Will World Models Eat Physical AI?: What We Learned from Our Physical AI Panel

Co-Founder & CEO at Encord
Physical AI is moving fast. Faster than most roadmaps anticipated. And if you want to understand where it is going you need to speak to those actually shipping robots into the real world.
That's exactly why we brought together Jason Ma (co-founder, Dyna Robotics) and Chris Paxton (AI Research, Agility Robotics) for a panel on world models and the future of Physical AI.
Here are the key takeaways from from that conversation:
Setting the Scene: Why World Models, Why Now
Last year felt like the year of VLAs, or Visual Language Action models. Everyone was attaching action heads to foundation models and seeing what stuck. That work hasn't stopped. But the conversation has shifted meaningfully toward world models, and the panel opened by establishing why.
The short answer from Jason: prediction paradigm shift.
The core difference between a VLA and a world model comes down to what the model is actually trying to predict.
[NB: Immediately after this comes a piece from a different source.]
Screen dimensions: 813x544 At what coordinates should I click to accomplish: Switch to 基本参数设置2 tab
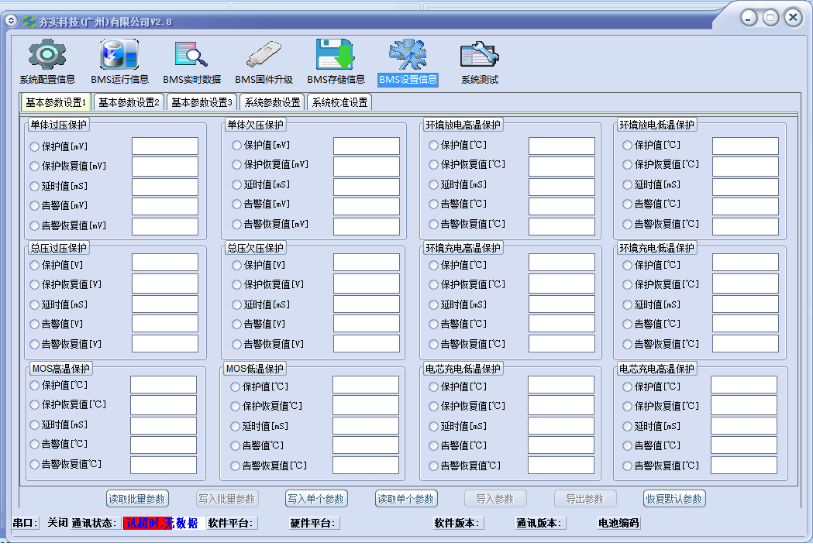128,102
A VLA predicts what the robot does. A world model predicts what happens when the robot does it. That sounds like a subtle distinction, but it changes everything about what data you can use.
"Once you change the prediction paradigm, like predicting the future, you're no longer actually constrained by just robotics data," Jason explained. "You can actually use all the other data that's on the internet, video, egocentric data or not, to help the model learn some aspects of the world."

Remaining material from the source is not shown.